けれど、ダメなんだ。いくら言葉を重ねようとも、その先にある平穏を語ろうとも僕は騙されてくれない。張り裂けるような虚しさを胸中で響かせながら、クローゼットを開いてしまう。軽やかな蝶番の音とともに開かれたクローゼットの中には、色とりどりの可愛らしい服が並んでいる。どうしたって男の子の服には見えない。女の子のために誂えられた、女の子を彩るための服が僕を出迎える。おかえりなさいと言われた気がして、
「ただいま」
瞳を潤ませ、晴れやかな瞳を浮かばせて『私』は返した。
いそいそと私は着替え始める。ボロボロの体操服は少し迷ってから、クローゼットの奥に隠した。さすがにこのままではゴミ箱に捨てられない。お母さんがいない時に、こっそりと捨てておこうと思いつつ、選んでおいた服を手に取る。

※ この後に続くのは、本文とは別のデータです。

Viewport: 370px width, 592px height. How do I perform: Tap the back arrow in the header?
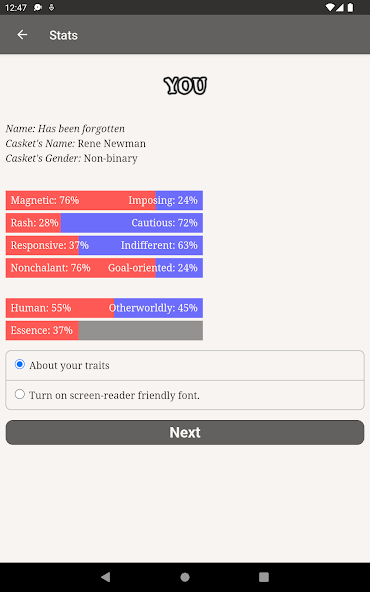(22, 35)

やわらかな肌色のシフォンに、オレンジ色のキュロットスカート。黒のストッキングで暖色系の中にアクセントを付ける。季節を考えてタイツじゃなくてストッキング。少し悩んでから30デニールにする。最後にネックレスを首にかけ、私の装いは完了した。
クローゼットの扉に付いた鏡で全体の雰囲気を確認する。肩まで伸ばした髪を梳き――手櫛なんて粗相はしない――少し右に寄っていた髪を整える。それから、私は微笑んだ。
男の子の装いをしている『僕』には決して見せない笑顔を、女の子の装いをしている『私』にそっと注ぐ。そこにはありのままの自分が、普通ではないけれど一番輝いている私がいた。
幸せと充足感の裏にはぽっかりと
いつかは諦めるのかもしれないし、挫折するのかもしれない。遠いようで近い未来、私も大人になって現実から逃げられなくなる。私は『僕』以外の誰かにはなれなくて、私が『僕』の代わりになんてなれない。いくら好きでも、いくら望んでも、いくら憧れても。
それでも私は、いつかは変わってしまうのだとしても、いつかは終わってしまうのだとしても、今だけは私でいたい。僕ではなく、私として生きたい。
瞑っていた目を開き、つま先立ちで一回転する。キュロットの裾がふわりと浮かび、小さな風を起こす。それが収まるのを待ってから、私は小さく会釈した。そんな『僕』はとても女の子らしくて、そんな『私』は全然男の子らしくなくて、だからこそ、私は嬉しさに溺れる。
「いいよね? 私は、私のままでいてもいいよね?」
誰かへの訊ねは、窓の外に流れていった。